Conversational bots, sometimes known as virtual assistances are becoming very important to the travel industry. Bookings are a major problem for hotels with reports suggesting that only one in twenty potential reservations are actually being taken up. Chatbots are trying to buck the trend. Applications like Hijiffy which is using the Facebook Messenger platform allow users to ask questions and get instant responses. For example, they can ask about the destination, available services and even book a room, all through the popular messaging app. The beauty of a chatbot is that they can learn from interactions. For example, if it is asked a question it doesn’t know the answer to, it tracks how the customer behaves to know the right answer for next time. This is the core of artificial intelligence, doing what humans do and then trying to improve on it. In providing real-time, accurate a conversational support, hotels are able to reduce abandonment rates and improve conversion via a platform their customers are familiar with. Similar technology can be used in the hotel room by responding to guests’ questions. Imagine having an Amazon Alexa or Google Home in your room as standard for example. IBM Watson is trying to take this even further as you’ll see below. Chatbots are also a great way for collating customer feedback that they would not have proactively provided.

Connie

Hilton hotels have deployed Connie, a robot concierge to help visitors at the front desk. It has been developed using the IBM Watson technology. Guests can ask Connie questions about where to go, where to dine or how to find something at the hotel. This means there isn’t a need for somebody to be on the desk 24/7 and provides a great cost saving whilst maintaining customer satisfaction. In time, as it learns, Hilton hope that Connie has recognise the faces of guests and remember previous conversations, taking it to the next level of artificial intelligence. If it can truly delight the customers in this way, it will be revolutionary for the travel industry. If a flight has arrived later, IBM have the power to recognise that and offer specific services. The same applies to behaviours like offering breakfast or treats to guests proactively.

Recommendations

Through the popularity of sites such as TripAdvisor as well as social media, recommendations have become highly important within the travel industry. It would be very unlikely for somebody to book a holiday without looking for reviews of some kind first. Research from Booking.com has shown that one third of customers would now be comfortable in letting a computer plan their next trip based on information from their travel history. Using this data, travel brands can create very tailored recommendations based on unique preferences. Going a step further than that, Utrip (powered by TUI Group) can recommend a full itinerary for trips based on user preferences. It can filter through millions of potential combinations to accomplish this.

Improved Search

Online travel agents are using a technology known as computer vision to improve search mechanisms on their site. They do this by optimising the tags used within their listings. For example, a hotel might tag their property as having a “beach view” and any searches will return them in results. Tagging is very important for remaining competitive. This is truer as consumers edge towards voice search over traditional typed text searches.

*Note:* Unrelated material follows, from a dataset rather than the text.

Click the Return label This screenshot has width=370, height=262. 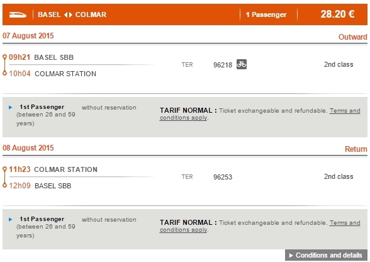pyautogui.click(x=356, y=149)
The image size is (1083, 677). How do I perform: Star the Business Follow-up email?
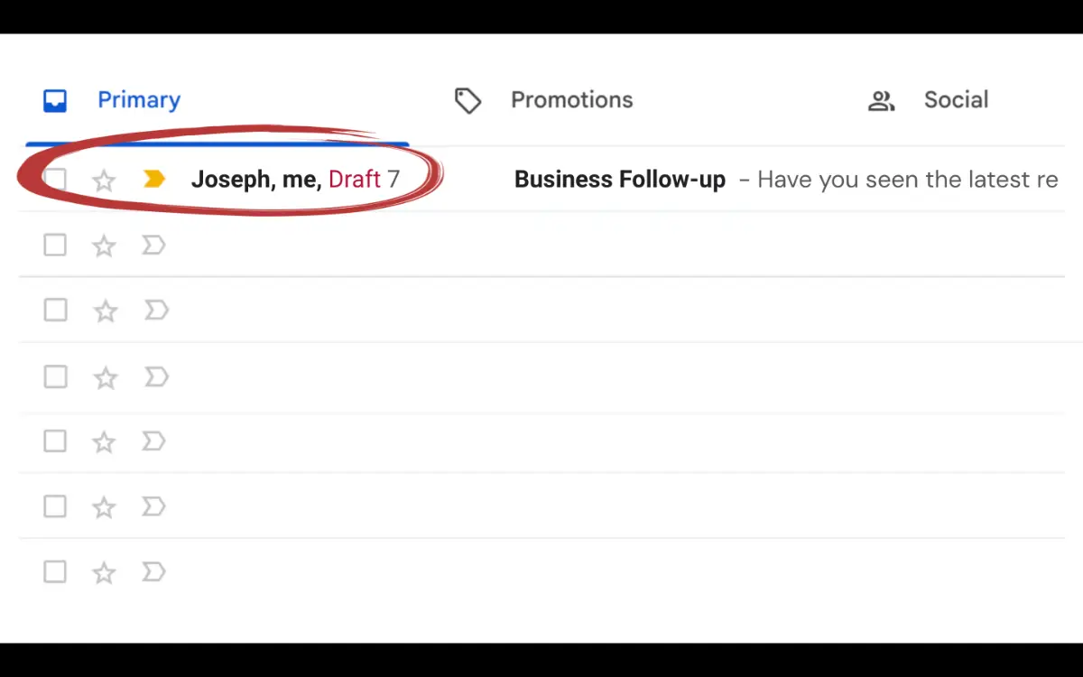103,180
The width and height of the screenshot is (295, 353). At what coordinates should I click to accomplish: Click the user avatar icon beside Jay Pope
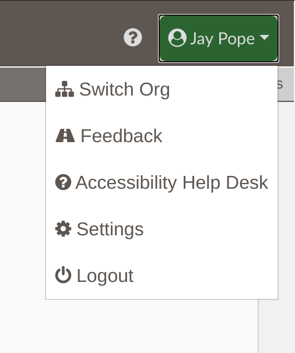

Travel sites need to consider what comes will be searching for in a voice context which can be very different to text.

Smart Cruises

Carnival cruises have developed a solution based almost entirely on AI for their trips. The company operates more than 100 ships and travels to over 740 destinations across the globe. On the cruise ships, they are using wearable technology to create a seamless customer experience. The project is led by John Padgett who was responsible for bringing similar innovations to Disney, allowing visitors to quickly find and see their favourite characters. The wearable technology, called the Ocean Medallion, relies on 7,000 sensors placed on the ship and hundreds of miles of cables. Passengers are connected to all of these things to display personalised recommendations and experiences. Across the ship there are over 4,000 digital interaction points. Investment into these devices will no doubt extend to other companies given the overwhelming success of Carnival.

Data, data, data

Almost everything in travel creates vast amounts of data. As well as travellers, planes, trains, ships and cars are generating data through an enormous number of sensors every single second. Understanding that data can help to improve efficiency, remove processes and eliminate costs. For example, Boeing is using augmented reality so that engineers can see circuit diagrams placed over planes to find possible faults. Cruise ships are using data to find possible engine failures as early as 10 months before they even happen. As well as ensuring safety, it helps to avoid traveller disappointment and cancellations. AI applications are using data to create alerts for areas where security could be a problem. Travel apps can tell travellers about dangerous places or image recognition in CCTV can ensure people avoid certain areas. As we gather more data, the process efficiency in travel will continue to improve.

Summary

AI is changing the entire ecosystem of the travel industry right now. Chatbots are taking over bookings and assistance, planning platforms can generate personalised itineraries and guests are getting a truly unique experience. On top of this, operational improvements are making AI a very investable technology for those involved in the travel industry. The key to success will be in using AI wisely. It is designed as an aide to human interaction and not a replacement. Those who can best work out how the two compliment each other will be the ones who succeed.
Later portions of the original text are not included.